Applications in Histology
In
histology, aCGH is particularly useful for the analysis of tissue samples to identify genomic aberrations associated with various diseases, including cancer. By pinpointing specific genetic changes in tissue samples, aCGH can aid in the
diagnosis and prognosis of diseases. For instance, in cancer histology, it helps identify genetic
mutations and deletions that drive tumorigenesis, informing targeted therapy decisions.
Advantages of aCGH
High-resolution detection of genomic alterations.
Ability to detect both gains and losses of DNA segments.

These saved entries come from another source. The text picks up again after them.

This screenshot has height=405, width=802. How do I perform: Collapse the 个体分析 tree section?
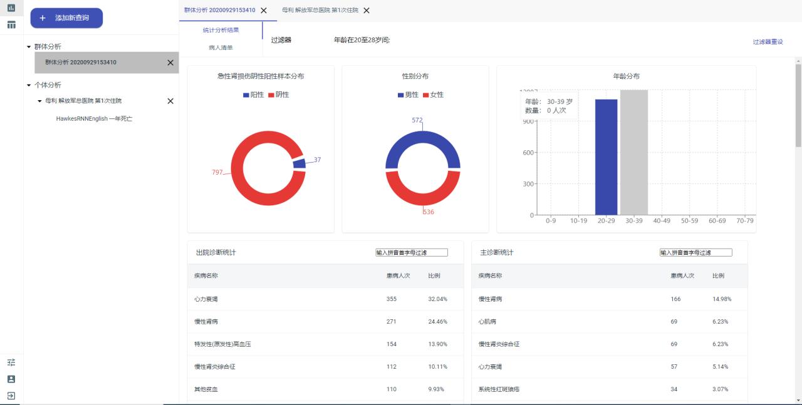pyautogui.click(x=29, y=85)
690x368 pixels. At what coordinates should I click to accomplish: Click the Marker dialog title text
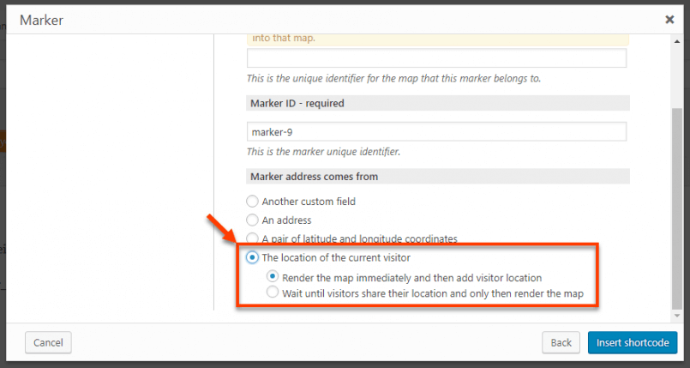[41, 20]

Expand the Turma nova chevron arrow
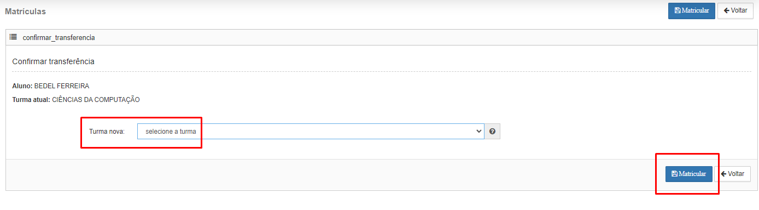coord(479,132)
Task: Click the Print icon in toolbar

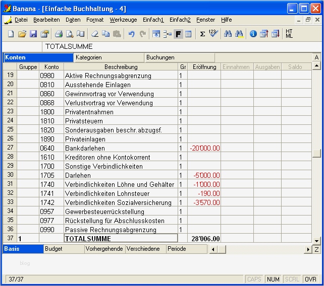Action: click(x=59, y=34)
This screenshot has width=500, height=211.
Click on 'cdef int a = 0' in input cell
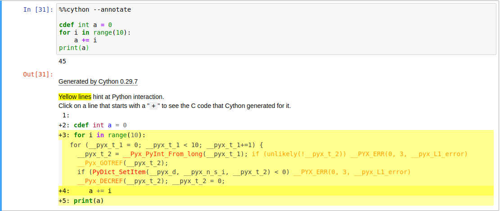(x=86, y=25)
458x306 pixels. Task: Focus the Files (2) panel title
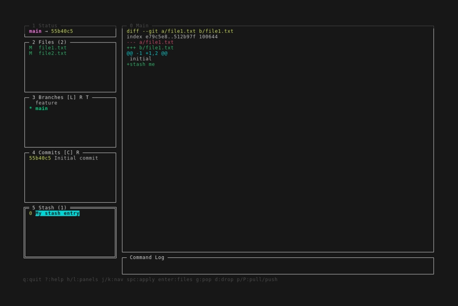pyautogui.click(x=49, y=42)
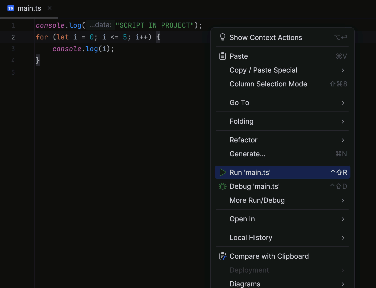Expand the folded '...data:' code region

tap(100, 25)
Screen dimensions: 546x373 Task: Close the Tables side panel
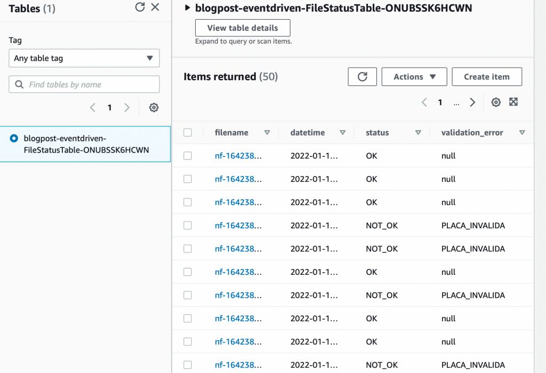tap(155, 7)
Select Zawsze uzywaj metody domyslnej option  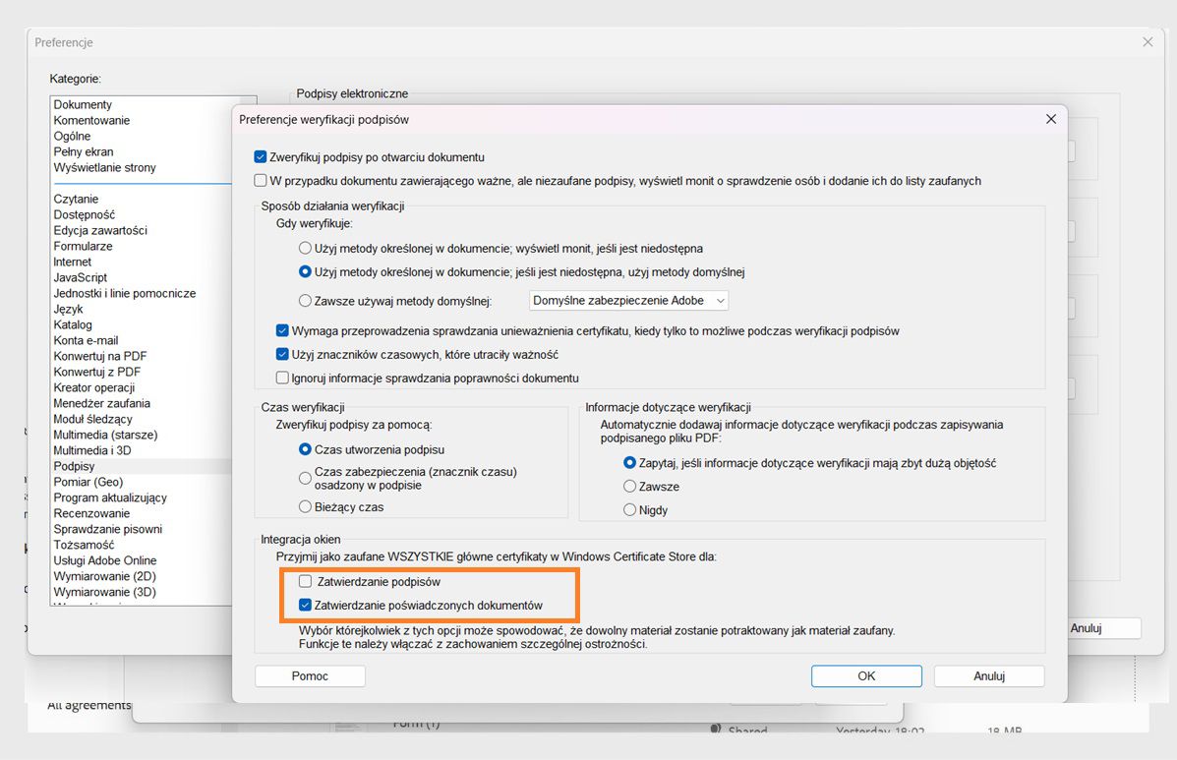click(305, 300)
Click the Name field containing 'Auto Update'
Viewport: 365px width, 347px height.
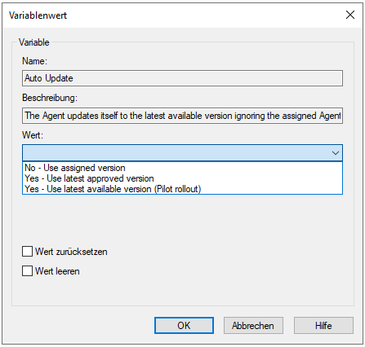pos(182,78)
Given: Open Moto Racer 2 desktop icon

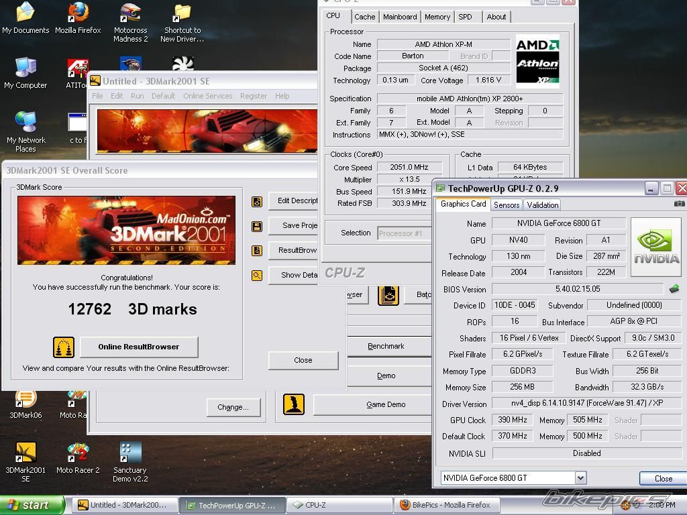Looking at the screenshot, I should (78, 453).
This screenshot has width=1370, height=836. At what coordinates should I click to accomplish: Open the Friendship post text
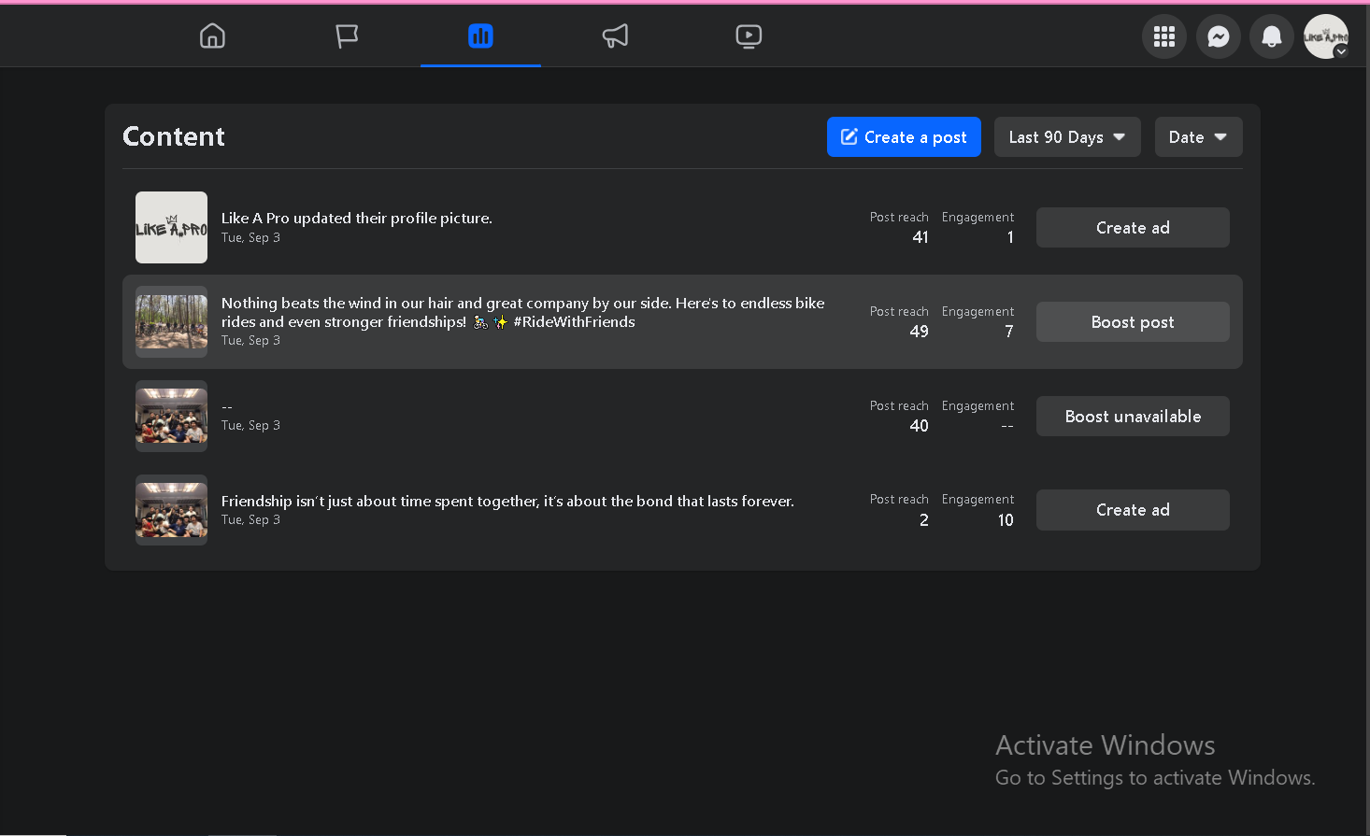(x=507, y=502)
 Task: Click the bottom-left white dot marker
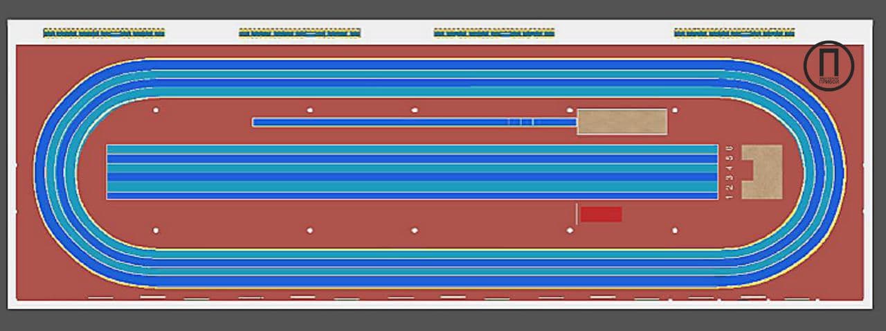click(156, 230)
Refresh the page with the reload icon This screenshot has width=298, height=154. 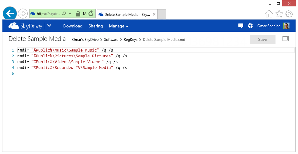pyautogui.click(x=91, y=14)
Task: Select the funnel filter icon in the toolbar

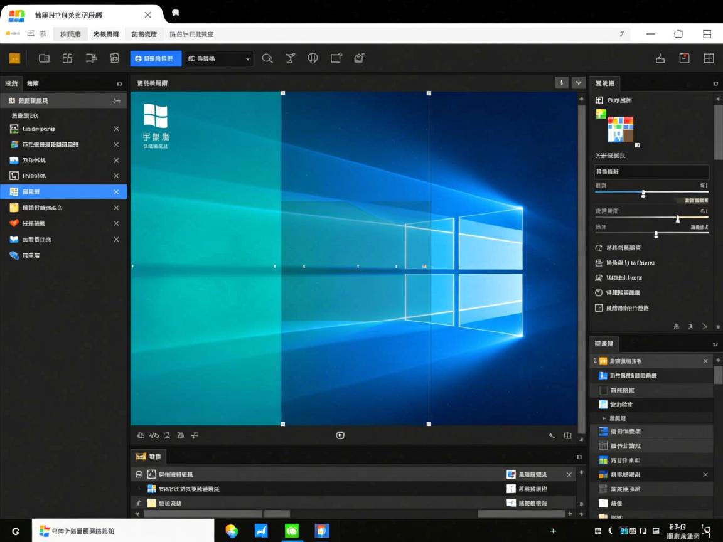Action: coord(291,58)
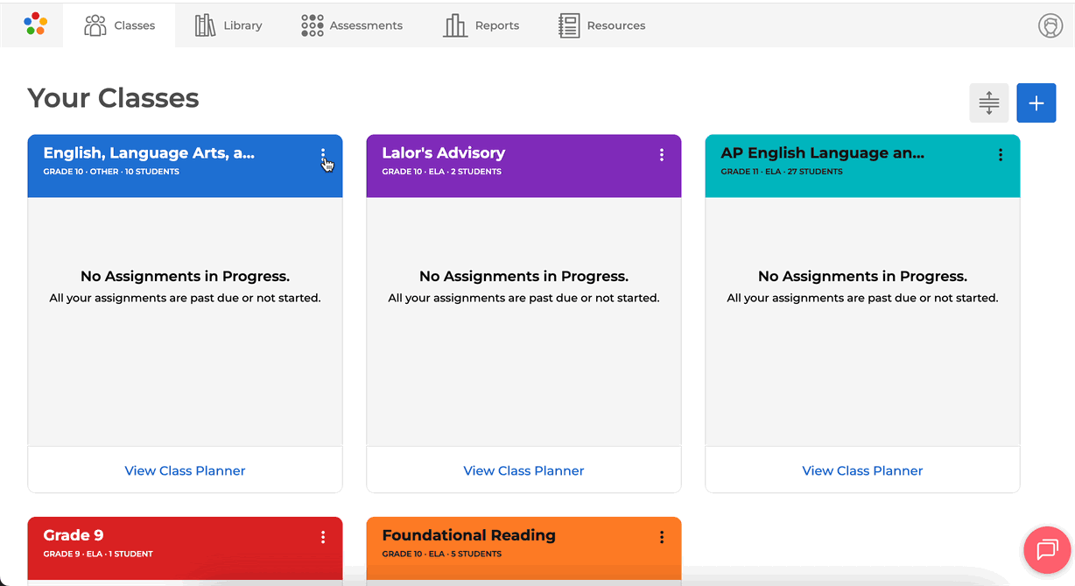View Class Planner for English, Language Arts

[185, 470]

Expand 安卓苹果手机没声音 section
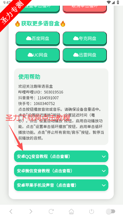pos(61,185)
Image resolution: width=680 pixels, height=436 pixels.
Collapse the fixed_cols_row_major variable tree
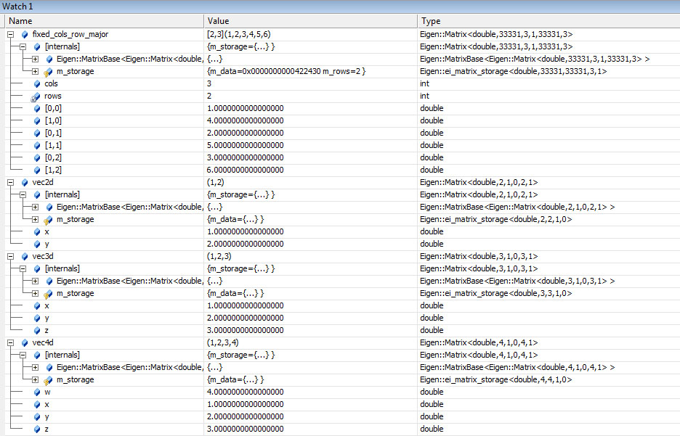(x=11, y=34)
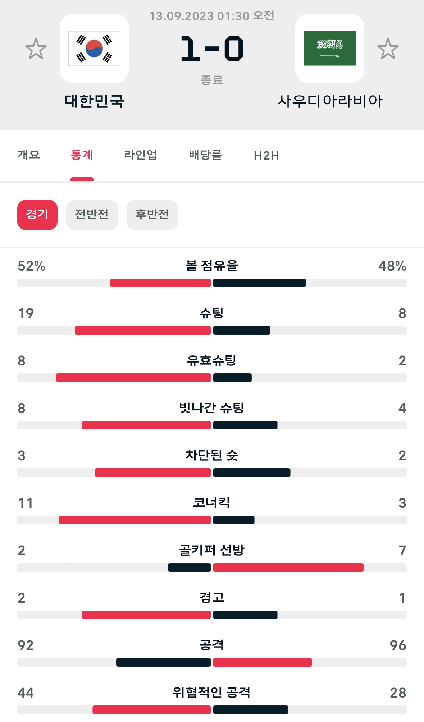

Comprehensive genome-wide analysis.
Non-reliance on prior knowledge of specific genomic regions.
Useful in identifying
submicroscopic alterations that may not be detected by other techniques.
Limitations of aCGH
Despite its advantages, aCGH has some limitations. It cannot detect balanced chromosomal rearrangements, such as inversions or translocations, as these do not result in copy number changes. Additionally, the resolution of aCGH is dependent on the density of probes on the array, which may limit the detection of very small genomic changes. Furthermore, aCGH can generate a large amount of data, requiring sophisticated bioinformatics tools for analysis and interpretation. Interpretation of Results
Interpreting aCGH results involves analyzing the fluorescence intensity ratios of test and reference samples across the genome. Regions with increased fluorescence intensity in the test sample indicate
DNA copy number gains, while decreased intensity indicates losses. These findings are then correlated with known genomic regions and associated diseases. For instance, gains in certain oncogenes or losses in tumor suppressor genes can provide insights into the genetic basis of a tumor.
Future Directions
The integration of aCGH with other genomic technologies, such as
next-generation sequencing (NGS), promises to enhance the resolution and accuracy of genomic analysis. Additionally, advancements in microarray technology and bioinformatics tools are expected to improve the sensitivity and specificity of aCGH, making it an even more powerful tool in histological research and clinical diagnostics.
Conclusion
Array Comparative Genomic Hybridization (aCGH) is a valuable technique in the field of histology, offering high-resolution detection of genomic alterations. Its ability to identify DNA copy number changes across the entire genome makes it indispensable for the diagnosis and study of various diseases, particularly cancer. Despite its limitations, ongoing advancements in technology and bioinformatics are poised to further enhance the utility of aCGH in histological analysis.